- REQUIRED WORK:
Your answer is the lines from the one that has "Where should I click to: Select" through the last line of the records below, retyped exactly and alone.

- Stored records:

-=-=-

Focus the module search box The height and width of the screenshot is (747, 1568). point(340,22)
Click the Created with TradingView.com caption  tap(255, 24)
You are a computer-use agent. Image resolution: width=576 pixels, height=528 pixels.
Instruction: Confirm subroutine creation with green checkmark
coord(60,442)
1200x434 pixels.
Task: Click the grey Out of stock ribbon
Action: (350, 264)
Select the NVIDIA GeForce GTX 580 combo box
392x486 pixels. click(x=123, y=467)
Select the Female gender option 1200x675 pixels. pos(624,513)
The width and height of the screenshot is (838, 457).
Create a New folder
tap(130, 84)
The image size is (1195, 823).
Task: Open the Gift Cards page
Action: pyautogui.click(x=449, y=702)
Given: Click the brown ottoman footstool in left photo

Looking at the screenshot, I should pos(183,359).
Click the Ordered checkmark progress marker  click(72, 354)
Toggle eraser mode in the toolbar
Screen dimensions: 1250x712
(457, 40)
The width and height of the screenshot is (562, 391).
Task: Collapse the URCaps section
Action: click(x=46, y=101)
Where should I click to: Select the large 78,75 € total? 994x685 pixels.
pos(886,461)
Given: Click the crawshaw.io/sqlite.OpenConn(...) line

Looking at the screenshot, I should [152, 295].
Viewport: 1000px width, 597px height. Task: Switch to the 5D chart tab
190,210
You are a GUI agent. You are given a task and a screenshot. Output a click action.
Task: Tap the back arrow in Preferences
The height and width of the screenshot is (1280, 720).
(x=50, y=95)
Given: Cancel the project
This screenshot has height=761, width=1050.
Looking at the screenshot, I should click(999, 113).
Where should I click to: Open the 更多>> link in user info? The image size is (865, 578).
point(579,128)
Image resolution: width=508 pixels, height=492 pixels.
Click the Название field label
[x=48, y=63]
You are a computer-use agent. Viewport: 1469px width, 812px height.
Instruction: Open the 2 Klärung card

-=-=-

- WRITTEN RESPONSE:
Where should I click to: Select the large 78,75 € total? 994x685 pixels.
pos(886,461)
Given: Click the crawshaw.io/sqlite.OpenConn(...) line

Looking at the screenshot, I should [152, 295].
Viewport: 1000px width, 597px height. Task: Switch to the 5D chart tab
190,210
You are a GUI agent. You are given a task and a screenshot. Output a click action.
Task: Tap the back arrow in Preferences
The height and width of the screenshot is (1280, 720).
(x=50, y=95)
Given: Cancel the project
This screenshot has height=761, width=1050.
Looking at the screenshot, I should click(999, 113).
Where should I click to: Open the 更多>> link in user info? The image size is (865, 578).
point(579,128)
Image resolution: width=508 pixels, height=492 pixels.
Click the Название field label
[x=48, y=63]
You are a computer-use agent. Viewport: 1469px width, 812px height.
Instruction: Open the 2 Klärung card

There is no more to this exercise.